GIVEN INFORMATION: Begin

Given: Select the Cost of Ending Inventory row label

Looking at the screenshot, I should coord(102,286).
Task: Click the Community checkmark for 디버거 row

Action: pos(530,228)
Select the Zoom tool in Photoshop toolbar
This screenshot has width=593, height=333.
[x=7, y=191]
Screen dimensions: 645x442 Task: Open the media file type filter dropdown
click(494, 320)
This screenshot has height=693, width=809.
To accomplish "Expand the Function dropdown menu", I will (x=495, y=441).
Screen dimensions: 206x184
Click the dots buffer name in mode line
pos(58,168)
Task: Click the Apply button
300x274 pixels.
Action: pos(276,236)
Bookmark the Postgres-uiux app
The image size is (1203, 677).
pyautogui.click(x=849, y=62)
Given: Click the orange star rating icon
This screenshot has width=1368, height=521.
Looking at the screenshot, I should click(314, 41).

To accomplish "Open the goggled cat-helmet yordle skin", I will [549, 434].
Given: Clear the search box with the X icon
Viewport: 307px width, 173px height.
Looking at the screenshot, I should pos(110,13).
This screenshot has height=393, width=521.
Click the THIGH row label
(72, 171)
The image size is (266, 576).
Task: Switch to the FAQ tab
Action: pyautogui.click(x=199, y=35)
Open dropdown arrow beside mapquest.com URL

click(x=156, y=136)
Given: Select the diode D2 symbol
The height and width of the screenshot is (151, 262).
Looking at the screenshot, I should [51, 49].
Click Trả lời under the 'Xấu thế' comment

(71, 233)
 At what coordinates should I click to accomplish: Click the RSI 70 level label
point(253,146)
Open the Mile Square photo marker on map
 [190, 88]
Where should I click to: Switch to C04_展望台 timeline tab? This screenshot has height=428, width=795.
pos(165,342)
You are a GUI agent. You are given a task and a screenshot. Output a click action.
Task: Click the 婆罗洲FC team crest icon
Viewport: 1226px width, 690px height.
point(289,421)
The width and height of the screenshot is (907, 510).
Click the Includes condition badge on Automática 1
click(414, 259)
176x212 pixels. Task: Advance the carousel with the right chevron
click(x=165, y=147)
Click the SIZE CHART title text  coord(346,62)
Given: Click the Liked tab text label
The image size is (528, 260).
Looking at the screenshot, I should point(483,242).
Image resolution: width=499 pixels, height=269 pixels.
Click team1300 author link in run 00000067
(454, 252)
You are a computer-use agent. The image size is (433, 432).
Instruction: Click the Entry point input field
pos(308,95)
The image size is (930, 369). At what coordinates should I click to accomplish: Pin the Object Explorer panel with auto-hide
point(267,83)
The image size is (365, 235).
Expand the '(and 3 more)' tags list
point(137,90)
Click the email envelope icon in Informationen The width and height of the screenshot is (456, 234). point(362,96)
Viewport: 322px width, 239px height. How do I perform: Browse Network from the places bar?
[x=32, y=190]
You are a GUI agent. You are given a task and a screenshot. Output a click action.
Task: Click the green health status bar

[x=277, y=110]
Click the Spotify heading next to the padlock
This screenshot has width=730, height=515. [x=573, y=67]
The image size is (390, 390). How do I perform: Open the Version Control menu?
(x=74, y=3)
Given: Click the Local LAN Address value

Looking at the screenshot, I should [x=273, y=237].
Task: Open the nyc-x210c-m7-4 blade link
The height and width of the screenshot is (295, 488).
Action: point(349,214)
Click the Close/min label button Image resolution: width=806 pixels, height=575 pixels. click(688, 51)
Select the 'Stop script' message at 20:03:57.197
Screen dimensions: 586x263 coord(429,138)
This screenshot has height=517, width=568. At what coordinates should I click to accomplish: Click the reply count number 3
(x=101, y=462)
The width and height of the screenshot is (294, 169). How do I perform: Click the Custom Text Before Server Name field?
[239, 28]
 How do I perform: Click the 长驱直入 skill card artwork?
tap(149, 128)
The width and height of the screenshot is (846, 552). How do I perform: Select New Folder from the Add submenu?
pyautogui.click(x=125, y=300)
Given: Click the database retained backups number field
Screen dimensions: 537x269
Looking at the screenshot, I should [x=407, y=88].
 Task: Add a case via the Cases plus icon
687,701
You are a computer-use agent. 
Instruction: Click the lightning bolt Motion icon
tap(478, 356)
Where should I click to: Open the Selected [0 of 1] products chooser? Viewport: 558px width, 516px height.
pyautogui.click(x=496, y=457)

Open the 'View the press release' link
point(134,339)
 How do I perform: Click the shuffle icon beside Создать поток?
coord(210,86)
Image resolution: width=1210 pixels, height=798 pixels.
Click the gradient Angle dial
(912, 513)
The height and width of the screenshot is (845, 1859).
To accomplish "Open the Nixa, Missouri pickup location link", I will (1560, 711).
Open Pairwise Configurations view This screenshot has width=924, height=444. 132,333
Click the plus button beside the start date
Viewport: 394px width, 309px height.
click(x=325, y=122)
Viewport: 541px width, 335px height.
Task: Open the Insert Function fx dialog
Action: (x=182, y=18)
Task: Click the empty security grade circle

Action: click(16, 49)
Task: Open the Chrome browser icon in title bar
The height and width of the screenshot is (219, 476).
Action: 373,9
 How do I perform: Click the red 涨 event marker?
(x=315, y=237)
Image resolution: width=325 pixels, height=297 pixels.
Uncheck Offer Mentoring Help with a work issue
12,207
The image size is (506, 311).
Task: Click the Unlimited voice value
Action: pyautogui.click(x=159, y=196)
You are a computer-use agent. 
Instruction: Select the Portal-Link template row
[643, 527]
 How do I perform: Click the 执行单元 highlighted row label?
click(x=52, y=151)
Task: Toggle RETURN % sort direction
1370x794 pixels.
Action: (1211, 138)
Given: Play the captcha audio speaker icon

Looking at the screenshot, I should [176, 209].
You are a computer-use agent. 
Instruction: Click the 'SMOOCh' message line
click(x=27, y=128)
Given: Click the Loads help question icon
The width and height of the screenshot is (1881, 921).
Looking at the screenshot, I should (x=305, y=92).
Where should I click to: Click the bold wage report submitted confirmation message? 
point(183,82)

GIVEN INFORMATION: End

PROBLEM STATEMENT ▸
Go through the listing above and find each line that contains "will", then copy it.

ANSWER SPACE ▸
To accomplish "Expand the Function dropdown menu", I will (x=495, y=441).
To accomplish "Open the goggled cat-helmet yordle skin", I will [549, 434].
To accomplish "Open the Nixa, Missouri pickup location link", I will (1560, 711).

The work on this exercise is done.